Technical information
- Class: C
- ERP: 61 kW
- HAAT: 51 metres (167 ft)

Links
- Webcast: Listen live
- Website: 949thewave.com

= CKPE-FM =

Radio station in Sydney, Nova Scotia

CKPE-FM is a Canadian radio station broadcasting from Sydney, Nova Scotia at 94.9 FM. The station broadcasts a classic hits format branded as 94.9 The Wave. The station has been on the air since 1957 under the original call sign CJCB-FM.

The station is owned and operated by the Maritime Broadcasting System. CJCB and CHER-FM are its sister stations.
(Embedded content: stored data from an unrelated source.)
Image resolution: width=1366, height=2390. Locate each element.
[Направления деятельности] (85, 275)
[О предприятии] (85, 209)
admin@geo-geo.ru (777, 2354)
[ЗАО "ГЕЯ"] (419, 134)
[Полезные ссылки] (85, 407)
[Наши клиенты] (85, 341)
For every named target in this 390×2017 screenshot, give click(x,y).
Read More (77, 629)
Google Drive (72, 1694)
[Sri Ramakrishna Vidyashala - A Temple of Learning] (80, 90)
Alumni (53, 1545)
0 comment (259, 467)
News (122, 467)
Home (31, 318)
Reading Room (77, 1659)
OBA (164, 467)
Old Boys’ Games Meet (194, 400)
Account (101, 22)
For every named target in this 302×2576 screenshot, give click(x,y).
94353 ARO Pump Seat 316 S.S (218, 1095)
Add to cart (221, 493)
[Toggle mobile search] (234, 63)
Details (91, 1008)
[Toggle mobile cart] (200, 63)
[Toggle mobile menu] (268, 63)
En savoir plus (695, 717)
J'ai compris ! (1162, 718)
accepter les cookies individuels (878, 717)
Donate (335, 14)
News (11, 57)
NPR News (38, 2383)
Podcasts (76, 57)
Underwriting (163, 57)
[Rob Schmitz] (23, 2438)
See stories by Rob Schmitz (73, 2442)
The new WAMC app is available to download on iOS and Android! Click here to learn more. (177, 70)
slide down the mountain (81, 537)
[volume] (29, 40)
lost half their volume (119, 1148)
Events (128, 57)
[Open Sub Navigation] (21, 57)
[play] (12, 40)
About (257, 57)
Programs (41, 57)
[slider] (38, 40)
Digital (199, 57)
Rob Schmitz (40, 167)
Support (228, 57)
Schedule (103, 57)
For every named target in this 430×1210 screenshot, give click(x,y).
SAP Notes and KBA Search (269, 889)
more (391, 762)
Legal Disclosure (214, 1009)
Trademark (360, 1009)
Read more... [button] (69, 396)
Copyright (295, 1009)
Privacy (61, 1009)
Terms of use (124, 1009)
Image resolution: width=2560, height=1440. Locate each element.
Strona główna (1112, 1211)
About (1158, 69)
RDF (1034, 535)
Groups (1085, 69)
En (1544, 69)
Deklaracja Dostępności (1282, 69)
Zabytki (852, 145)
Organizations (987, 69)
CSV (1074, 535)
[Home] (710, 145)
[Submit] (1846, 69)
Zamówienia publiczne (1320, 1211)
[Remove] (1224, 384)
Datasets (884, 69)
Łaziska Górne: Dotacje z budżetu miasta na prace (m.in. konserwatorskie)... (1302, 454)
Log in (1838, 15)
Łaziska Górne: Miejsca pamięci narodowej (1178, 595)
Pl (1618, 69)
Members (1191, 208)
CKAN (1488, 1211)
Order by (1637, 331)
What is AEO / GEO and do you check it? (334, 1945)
Every weekend, CKPE plays vintage American Top 40 countdown shows hosted by Casey Kasem, one from the 1980s every Saturday morning, and one from the 1970s every Sunday morning. Sister stations CHNS-FM in Halifax, CKTO-FM in Truro, Nova Scotia, CFQM-FM in Moncton, CIKX-FM in Grand Falls, New Brunswick, CJCJ-FM in Woodstock, New Brunswick, CKBC-FM in Bathurst, New Brunswick and CJYC-FM in Saint John also do this.

==History==
CKPE was an easy listening station until June 1, 1981 when it switched to a country format. CKPE stayed with this format until June 1998 when it switched formats with sister station CJCB, becoming a Hot AC station and CJCB going country. It was Hot AC until summer 2011 when it changed its format to adult contemporary. The station's branding at the time was The Cape 94.9.

On December 26, 2019, the station changed its format to classic hits and rebranded as 94.9 The Wave. The station's format is similar to that of sister stations CHNS-FM in Halifax, CFQM-FM in Moncton and CJYC-FM in Saint John. Prior to the format change, the station played Christmas music since the beginning of December.